Kurt Imhof: É preciso negar os atributos burguês [no sentido de democrático, n.d.r.] e liberal a esse partido. Ele perdeu a liberalidade em relação a posições divergentes dentro do partido.

Além disso, o atributo burguês não faz mais sentido diante da iniciativa pela expulsão dos estrangeiros delinqüentes, que pretende reintroduzir, 60 anos após a Segunda Guerra, a prisão para clãs.

swissinfo: Couchepin se desculpou. Isso é suficiente para acalmar os ânimos?

Kurt Imhof: É uma desculpa tática, que ele foi obrigado a pedir por pressão de seu partido. O PDR está dividido e teme perder mais eleitores.

O mesmo pessoal que rejeitou a comparação Blocher-Duce (leia detalhes ao lado) o pressionou agora a se desculpar, para esvaziar o caso e assim ter novamente uma vantagem sobre a estratégia de instrumentalização da UDC.

swissinfo: O caso teve menos repercussão na Suíça francesa do que na parte alemã do país. Por quê?

Kurt Imhof: O conceito de liberalismo é mais profundamente enraizado na Suíça francesa, onde a livre expressão e também a esfera protegida é mais valorizada. Na Suíça alemã, a cultura política há muito sofreu danos.

swissinfo, Andreas Keiser

No dia 7 de setembro de 2007, pouco antes das eleições parlamentares, Pascal Couchepin [então ministro do Interior] fez duras críticas à União Democrática de Centro (UDC).

Ele classificou a teoria da existência de um complô contra o então ministro da Justiça, Christoph Blocher, como “propaganda no sentido mais negativo do termo”.

„Ninguém, nem mesmo o ‘Duce’, é imprescindível ao bem-estar do país. “Isso é saudável”, disse Couchepin, em entrevista à rádio RSI, do Tecino, região italiana da Suíça.

O redator-chefe da Televisão Suíça (SF), Ueli Haldimann, pediu desculpas à Fundação Memorial do ex-Campo de Concentração de Buchenwald pelo fato de a emissora ter feito a entrevista com o deputado federal Christoph Mörgeli no local.
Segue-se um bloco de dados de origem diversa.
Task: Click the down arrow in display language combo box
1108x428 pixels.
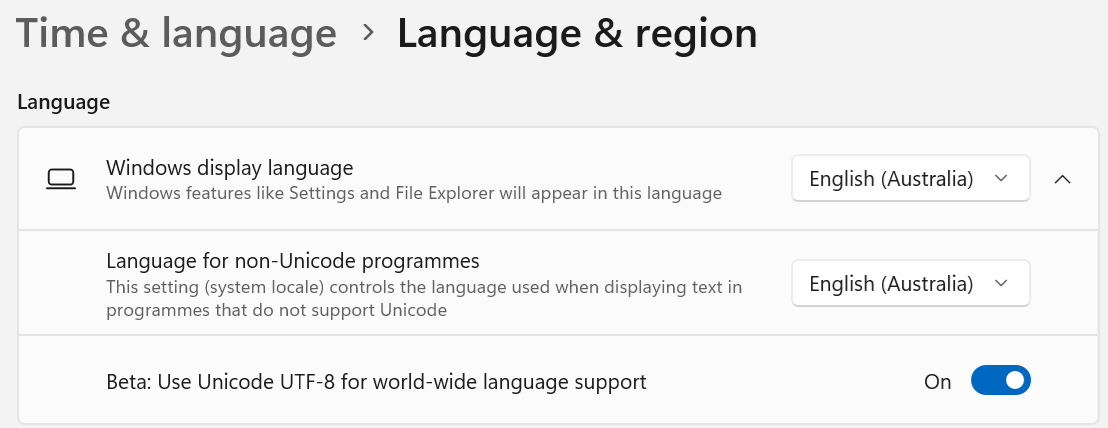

A entrevista teria sido bloqueada no arquivo e retirada da internet.

A fundação havia reclamado que a equipe da SF e o político desrespeitaram “regras para a proteção da dignidade do local e das vítimas” do nazismo”. A emissora não tinha pedido autorização para filmar no estacionamento do ex-campo de concentração.

O presidente da fundação, Volkard Knigge, teria dito que o ex-campo de concentração foi usado “conscientemente no sentido de Mörgeli como argumento visual para uma disputa política interna da Suíça”.

Em seu blog na internet, Haldimann também questiona se a SF pisou numa armadilha do deputado. “Será que Mörgeli encenou o local da filmagem ao dizer que só poderia dar a entrevista em Buchenwald?”

Para Haldimann, no entanto, “não há motivo para duvidar da informação do parlamentar de que sua visita a Buchenwald estava planejada há muito tempo”.